PROBLEM STATEMENT
Could you restate all of the entries, word for word?

[RECORDS FOR THIS EXERCISE — start]

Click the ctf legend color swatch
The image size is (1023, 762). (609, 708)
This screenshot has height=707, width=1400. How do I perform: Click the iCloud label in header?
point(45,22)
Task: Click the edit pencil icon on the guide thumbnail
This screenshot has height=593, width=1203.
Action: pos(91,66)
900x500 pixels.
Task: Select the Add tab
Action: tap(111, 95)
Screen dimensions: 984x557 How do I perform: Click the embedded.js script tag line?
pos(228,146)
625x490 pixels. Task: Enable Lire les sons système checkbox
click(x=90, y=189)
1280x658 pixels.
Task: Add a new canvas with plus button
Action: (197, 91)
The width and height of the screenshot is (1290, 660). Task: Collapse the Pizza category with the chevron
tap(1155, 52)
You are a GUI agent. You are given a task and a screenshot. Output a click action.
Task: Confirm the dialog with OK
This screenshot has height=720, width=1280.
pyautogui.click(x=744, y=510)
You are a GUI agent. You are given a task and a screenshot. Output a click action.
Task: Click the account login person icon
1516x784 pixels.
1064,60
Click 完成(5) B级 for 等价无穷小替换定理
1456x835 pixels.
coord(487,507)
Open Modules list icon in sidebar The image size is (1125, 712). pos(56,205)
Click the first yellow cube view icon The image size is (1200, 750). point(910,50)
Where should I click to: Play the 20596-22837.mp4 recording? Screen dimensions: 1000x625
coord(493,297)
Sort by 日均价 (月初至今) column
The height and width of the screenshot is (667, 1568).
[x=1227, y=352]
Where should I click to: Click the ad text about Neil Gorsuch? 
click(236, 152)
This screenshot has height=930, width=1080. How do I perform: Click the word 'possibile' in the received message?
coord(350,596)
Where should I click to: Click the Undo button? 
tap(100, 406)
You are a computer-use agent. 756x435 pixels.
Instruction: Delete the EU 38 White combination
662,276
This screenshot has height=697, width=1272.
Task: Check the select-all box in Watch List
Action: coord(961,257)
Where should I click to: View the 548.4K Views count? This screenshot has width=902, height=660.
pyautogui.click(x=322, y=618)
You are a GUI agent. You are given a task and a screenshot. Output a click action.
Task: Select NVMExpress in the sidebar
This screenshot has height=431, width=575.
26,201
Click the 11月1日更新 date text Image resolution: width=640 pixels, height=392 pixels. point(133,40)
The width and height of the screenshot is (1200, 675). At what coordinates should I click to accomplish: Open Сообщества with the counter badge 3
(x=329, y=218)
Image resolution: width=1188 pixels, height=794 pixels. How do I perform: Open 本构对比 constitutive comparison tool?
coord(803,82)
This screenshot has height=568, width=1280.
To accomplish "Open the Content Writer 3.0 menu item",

[RECORDS FOR THIS EXERCISE — finish]

EXPECTED ANSWER
Click the ctf legend color swatch
The image size is (1023, 762). (609, 708)
This screenshot has height=707, width=1400. How do I perform: Click the iCloud label in header?
point(45,22)
Task: Click the edit pencil icon on the guide thumbnail
This screenshot has height=593, width=1203.
Action: pos(91,66)
900x500 pixels.
Task: Select the Add tab
Action: tap(111, 95)
Screen dimensions: 984x557 How do I perform: Click the embedded.js script tag line?
pos(228,146)
625x490 pixels. Task: Enable Lire les sons système checkbox
click(x=90, y=189)
1280x658 pixels.
Task: Add a new canvas with plus button
Action: (197, 91)
The width and height of the screenshot is (1290, 660). Task: Collapse the Pizza category with the chevron
tap(1155, 52)
You are a GUI agent. You are given a task and a screenshot. Output a click action.
Task: Confirm the dialog with OK
This screenshot has height=720, width=1280.
pyautogui.click(x=744, y=510)
You are a GUI agent. You are given a task and a screenshot. Output a click action.
Task: Click the account login person icon
1516x784 pixels.
1064,60
Click 完成(5) B级 for 等价无穷小替换定理
1456x835 pixels.
coord(487,507)
Open Modules list icon in sidebar The image size is (1125, 712). pos(56,205)
Click the first yellow cube view icon The image size is (1200, 750). point(910,50)
Where should I click to: Play the 20596-22837.mp4 recording? Screen dimensions: 1000x625
coord(493,297)
Sort by 日均价 (月初至今) column
The height and width of the screenshot is (667, 1568).
[x=1227, y=352]
Where should I click to: Click the ad text about Neil Gorsuch? 
click(236, 152)
This screenshot has height=930, width=1080. How do I perform: Click the word 'possibile' in the received message?
coord(350,596)
Where should I click to: Click the Undo button? 
tap(100, 406)
You are a computer-use agent. 756x435 pixels.
Instruction: Delete the EU 38 White combination
662,276
This screenshot has height=697, width=1272.
Task: Check the select-all box in Watch List
Action: coord(961,257)
Where should I click to: View the 548.4K Views count? This screenshot has width=902, height=660.
pyautogui.click(x=322, y=618)
You are a GUI agent. You are given a task and a screenshot. Output a click action.
Task: Select NVMExpress in the sidebar
This screenshot has height=431, width=575.
26,201
Click the 11月1日更新 date text Image resolution: width=640 pixels, height=392 pixels. point(133,40)
The width and height of the screenshot is (1200, 675). At what coordinates should I click to accomplish: Open Сообщества with the counter badge 3
(x=329, y=218)
Image resolution: width=1188 pixels, height=794 pixels. How do I perform: Open 本构对比 constitutive comparison tool?
coord(803,82)
This screenshot has height=568, width=1280.
To accomplish "Open the Content Writer 3.0 menu item",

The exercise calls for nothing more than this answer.